▶ [What the task asks]:
When you reach the line containing "This screenshot has width=1836, height=1032." in the entries below, start writing out each line exactly, and stop after the line containing "You are a computer-use agent. This".
Start of Data for this exercise
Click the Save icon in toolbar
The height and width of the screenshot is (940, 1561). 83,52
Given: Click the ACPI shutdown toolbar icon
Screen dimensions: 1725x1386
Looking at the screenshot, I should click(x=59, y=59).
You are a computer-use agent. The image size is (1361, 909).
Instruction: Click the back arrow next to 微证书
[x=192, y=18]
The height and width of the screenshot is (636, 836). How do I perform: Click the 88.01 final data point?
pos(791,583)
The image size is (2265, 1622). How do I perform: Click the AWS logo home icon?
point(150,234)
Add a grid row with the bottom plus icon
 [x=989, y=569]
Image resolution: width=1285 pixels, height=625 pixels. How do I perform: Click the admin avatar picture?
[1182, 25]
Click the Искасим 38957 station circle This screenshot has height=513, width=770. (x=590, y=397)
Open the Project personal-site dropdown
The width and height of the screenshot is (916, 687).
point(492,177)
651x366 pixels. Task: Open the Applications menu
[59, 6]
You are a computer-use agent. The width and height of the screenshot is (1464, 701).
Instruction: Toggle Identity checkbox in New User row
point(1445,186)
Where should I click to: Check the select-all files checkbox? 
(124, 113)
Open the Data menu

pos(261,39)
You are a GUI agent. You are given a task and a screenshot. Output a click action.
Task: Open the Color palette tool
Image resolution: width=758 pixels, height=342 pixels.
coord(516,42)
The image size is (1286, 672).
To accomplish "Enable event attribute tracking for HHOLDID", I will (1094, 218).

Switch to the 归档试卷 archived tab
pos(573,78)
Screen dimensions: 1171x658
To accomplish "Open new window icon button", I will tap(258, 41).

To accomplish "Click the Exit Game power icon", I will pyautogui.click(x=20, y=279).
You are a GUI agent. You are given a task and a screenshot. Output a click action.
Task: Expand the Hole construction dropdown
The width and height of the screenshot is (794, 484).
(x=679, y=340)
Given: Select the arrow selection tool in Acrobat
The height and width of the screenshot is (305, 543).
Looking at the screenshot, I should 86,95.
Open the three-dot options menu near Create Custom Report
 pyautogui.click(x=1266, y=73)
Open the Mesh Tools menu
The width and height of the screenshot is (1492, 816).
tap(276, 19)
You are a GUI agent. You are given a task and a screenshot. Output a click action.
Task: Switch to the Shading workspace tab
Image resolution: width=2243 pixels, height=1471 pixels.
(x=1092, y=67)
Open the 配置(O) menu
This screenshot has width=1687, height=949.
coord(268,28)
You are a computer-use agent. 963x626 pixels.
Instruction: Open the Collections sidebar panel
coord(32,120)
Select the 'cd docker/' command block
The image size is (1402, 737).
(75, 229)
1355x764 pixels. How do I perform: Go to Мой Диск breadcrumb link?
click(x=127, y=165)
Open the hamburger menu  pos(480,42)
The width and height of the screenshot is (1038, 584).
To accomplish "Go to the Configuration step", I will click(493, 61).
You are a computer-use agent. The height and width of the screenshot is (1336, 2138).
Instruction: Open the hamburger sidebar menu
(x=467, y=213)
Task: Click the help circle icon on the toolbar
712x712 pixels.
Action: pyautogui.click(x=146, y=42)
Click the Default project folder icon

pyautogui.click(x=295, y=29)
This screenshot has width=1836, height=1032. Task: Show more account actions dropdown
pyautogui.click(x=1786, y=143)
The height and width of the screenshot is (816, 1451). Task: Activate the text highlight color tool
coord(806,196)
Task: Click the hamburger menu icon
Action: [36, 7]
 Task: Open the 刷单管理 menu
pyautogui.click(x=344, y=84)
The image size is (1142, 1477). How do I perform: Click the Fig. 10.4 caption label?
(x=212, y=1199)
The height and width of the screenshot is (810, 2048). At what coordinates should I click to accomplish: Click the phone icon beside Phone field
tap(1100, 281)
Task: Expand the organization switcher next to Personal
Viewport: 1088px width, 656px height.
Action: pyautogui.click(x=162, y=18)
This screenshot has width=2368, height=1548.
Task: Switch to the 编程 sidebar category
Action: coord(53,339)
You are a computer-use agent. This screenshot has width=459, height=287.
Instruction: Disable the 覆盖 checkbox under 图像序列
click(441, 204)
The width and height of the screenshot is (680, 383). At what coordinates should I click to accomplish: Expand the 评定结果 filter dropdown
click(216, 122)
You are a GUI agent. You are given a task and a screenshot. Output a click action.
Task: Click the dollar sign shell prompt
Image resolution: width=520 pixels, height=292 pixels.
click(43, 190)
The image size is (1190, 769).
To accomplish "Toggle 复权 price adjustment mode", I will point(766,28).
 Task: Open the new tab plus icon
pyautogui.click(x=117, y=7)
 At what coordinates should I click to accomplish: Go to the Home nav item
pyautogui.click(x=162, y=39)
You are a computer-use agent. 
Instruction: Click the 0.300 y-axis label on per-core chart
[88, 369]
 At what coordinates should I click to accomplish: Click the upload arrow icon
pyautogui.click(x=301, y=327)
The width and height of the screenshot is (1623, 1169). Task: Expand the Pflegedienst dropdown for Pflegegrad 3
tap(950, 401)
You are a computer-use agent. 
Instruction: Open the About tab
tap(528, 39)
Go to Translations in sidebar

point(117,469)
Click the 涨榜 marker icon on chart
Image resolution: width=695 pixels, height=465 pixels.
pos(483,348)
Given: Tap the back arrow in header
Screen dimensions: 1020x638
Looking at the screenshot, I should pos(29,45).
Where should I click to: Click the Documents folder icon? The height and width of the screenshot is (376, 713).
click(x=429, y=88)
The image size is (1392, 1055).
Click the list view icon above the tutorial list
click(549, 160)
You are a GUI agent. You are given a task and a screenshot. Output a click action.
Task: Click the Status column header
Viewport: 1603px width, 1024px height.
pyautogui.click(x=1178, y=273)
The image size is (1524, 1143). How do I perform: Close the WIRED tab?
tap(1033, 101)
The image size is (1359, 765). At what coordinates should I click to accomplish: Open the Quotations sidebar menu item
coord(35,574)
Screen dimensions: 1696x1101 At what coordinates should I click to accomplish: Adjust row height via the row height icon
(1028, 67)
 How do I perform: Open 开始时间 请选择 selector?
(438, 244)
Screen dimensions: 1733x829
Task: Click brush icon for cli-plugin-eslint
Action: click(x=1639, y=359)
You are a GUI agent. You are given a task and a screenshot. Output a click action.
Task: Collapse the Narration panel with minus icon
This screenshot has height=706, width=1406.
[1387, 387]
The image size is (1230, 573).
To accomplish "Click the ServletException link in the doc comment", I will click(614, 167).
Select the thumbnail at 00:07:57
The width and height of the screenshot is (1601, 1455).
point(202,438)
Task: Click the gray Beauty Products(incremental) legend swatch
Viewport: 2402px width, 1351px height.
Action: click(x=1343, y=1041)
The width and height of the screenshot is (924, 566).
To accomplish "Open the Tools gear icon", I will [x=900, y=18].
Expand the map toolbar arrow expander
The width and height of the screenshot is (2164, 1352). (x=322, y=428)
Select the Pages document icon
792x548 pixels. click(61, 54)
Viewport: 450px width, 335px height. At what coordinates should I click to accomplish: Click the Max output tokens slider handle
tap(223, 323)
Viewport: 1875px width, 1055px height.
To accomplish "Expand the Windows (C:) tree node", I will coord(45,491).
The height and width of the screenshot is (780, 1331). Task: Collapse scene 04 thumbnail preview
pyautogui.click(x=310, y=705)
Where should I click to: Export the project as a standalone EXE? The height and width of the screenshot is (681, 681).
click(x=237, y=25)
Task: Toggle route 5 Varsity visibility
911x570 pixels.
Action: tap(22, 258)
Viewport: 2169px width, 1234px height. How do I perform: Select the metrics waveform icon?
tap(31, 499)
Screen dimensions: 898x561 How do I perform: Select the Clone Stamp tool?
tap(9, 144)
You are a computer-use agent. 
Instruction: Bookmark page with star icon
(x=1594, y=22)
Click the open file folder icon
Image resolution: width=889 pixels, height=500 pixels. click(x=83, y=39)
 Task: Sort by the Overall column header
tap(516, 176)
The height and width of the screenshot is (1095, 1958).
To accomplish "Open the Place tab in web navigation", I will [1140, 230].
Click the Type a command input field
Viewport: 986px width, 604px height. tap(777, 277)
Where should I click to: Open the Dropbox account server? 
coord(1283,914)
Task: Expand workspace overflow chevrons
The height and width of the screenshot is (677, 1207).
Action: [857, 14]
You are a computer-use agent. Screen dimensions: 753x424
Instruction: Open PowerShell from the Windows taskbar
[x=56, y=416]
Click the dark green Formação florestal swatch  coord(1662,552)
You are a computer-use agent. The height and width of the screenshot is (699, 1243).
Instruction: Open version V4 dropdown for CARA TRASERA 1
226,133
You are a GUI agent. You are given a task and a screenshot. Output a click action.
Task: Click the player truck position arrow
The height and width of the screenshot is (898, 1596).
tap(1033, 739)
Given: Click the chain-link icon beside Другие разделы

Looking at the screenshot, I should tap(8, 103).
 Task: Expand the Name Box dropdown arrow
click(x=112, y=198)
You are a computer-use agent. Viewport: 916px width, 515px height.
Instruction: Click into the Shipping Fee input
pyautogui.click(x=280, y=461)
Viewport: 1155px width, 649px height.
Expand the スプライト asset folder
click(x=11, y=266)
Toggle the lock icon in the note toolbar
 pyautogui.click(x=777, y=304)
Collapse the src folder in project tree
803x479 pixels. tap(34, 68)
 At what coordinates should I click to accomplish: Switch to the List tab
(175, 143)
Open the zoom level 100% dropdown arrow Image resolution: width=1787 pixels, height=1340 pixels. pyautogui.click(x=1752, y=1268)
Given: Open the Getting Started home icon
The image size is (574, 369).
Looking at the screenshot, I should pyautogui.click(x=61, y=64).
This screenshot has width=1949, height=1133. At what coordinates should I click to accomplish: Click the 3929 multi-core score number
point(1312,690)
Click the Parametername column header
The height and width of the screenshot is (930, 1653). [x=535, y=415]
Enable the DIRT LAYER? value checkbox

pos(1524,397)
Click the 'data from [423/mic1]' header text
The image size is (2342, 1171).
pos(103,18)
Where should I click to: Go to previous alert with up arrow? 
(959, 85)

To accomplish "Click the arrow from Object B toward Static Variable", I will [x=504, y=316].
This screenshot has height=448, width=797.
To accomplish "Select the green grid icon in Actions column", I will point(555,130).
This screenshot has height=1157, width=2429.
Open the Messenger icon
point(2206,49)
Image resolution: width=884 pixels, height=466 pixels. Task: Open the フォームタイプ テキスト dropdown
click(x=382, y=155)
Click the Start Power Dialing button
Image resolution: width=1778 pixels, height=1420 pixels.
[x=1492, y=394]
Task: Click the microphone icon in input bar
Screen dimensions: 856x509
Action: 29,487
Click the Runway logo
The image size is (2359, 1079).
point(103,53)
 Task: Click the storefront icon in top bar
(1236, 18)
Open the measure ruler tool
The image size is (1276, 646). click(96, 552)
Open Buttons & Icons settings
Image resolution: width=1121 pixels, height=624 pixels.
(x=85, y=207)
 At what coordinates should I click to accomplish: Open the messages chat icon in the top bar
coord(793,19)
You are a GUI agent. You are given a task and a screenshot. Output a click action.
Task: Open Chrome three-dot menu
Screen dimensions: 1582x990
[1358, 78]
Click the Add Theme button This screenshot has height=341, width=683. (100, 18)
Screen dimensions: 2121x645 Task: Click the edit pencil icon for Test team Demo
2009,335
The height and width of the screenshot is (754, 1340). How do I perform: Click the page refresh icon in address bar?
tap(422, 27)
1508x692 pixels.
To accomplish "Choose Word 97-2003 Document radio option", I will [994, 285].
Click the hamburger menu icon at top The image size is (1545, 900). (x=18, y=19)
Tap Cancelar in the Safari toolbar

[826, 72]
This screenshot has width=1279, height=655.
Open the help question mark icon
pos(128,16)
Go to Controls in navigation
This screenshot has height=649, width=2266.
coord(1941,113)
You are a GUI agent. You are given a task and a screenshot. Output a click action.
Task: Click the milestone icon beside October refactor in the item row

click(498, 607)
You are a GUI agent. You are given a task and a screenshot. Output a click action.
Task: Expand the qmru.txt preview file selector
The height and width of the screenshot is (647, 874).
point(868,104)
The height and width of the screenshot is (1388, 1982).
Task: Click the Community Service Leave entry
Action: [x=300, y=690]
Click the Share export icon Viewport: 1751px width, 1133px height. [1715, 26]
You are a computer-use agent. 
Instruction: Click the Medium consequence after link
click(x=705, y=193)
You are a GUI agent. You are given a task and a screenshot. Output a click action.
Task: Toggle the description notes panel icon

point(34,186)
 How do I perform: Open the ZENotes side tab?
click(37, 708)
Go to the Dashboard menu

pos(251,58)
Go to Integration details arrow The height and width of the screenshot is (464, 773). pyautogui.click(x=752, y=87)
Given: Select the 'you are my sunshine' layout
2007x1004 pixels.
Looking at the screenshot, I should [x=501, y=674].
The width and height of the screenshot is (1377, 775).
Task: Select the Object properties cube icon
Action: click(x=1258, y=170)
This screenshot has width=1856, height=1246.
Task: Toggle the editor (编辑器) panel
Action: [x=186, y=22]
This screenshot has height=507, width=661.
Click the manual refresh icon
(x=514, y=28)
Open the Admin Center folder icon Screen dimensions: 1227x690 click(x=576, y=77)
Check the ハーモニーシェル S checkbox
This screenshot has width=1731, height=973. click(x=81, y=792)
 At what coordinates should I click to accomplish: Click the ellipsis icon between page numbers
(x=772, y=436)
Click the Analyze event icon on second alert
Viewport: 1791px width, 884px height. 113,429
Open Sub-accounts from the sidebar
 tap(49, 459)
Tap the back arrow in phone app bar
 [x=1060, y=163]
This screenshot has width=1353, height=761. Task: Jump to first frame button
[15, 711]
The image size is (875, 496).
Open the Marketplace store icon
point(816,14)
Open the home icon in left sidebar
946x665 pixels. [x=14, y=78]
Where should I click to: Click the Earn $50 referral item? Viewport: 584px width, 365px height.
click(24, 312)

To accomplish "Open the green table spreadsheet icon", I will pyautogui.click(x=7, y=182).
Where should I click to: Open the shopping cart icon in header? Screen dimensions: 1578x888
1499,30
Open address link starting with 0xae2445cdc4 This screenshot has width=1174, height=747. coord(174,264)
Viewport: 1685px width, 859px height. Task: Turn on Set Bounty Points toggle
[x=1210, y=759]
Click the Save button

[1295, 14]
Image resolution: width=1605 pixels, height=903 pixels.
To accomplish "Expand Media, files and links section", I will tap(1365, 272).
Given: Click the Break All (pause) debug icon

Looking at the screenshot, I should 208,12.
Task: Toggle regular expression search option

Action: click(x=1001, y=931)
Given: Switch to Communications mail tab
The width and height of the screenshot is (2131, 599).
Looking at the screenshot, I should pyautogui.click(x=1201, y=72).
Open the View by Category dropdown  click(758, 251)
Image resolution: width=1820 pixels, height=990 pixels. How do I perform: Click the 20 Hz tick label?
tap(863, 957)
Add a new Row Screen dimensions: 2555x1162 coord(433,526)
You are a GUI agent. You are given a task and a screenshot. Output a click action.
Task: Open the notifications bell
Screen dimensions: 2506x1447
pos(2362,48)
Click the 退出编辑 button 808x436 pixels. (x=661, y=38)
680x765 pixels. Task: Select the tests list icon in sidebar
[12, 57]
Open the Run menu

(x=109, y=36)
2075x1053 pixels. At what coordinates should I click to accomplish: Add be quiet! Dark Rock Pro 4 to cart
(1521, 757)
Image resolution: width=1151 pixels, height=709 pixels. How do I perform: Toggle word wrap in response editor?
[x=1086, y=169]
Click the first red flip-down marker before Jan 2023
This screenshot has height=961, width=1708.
End of Data for this exercise
▶ [Answer box]:
This screenshot has width=1836, height=1032. Task: Show more account actions dropdown
pyautogui.click(x=1786, y=143)
The height and width of the screenshot is (816, 1451). Task: Activate the text highlight color tool
coord(806,196)
Task: Click the hamburger menu icon
Action: [36, 7]
 Task: Open the 刷单管理 menu
pyautogui.click(x=344, y=84)
The image size is (1142, 1477). How do I perform: Click the Fig. 10.4 caption label?
(x=212, y=1199)
The height and width of the screenshot is (810, 2048). At what coordinates should I click to accomplish: Click the phone icon beside Phone field
tap(1100, 281)
Task: Expand the organization switcher next to Personal
Viewport: 1088px width, 656px height.
Action: pyautogui.click(x=162, y=18)
This screenshot has width=2368, height=1548.
Task: Switch to the 编程 sidebar category
Action: coord(53,339)
You are a computer-use agent. This screenshot has width=459, height=287.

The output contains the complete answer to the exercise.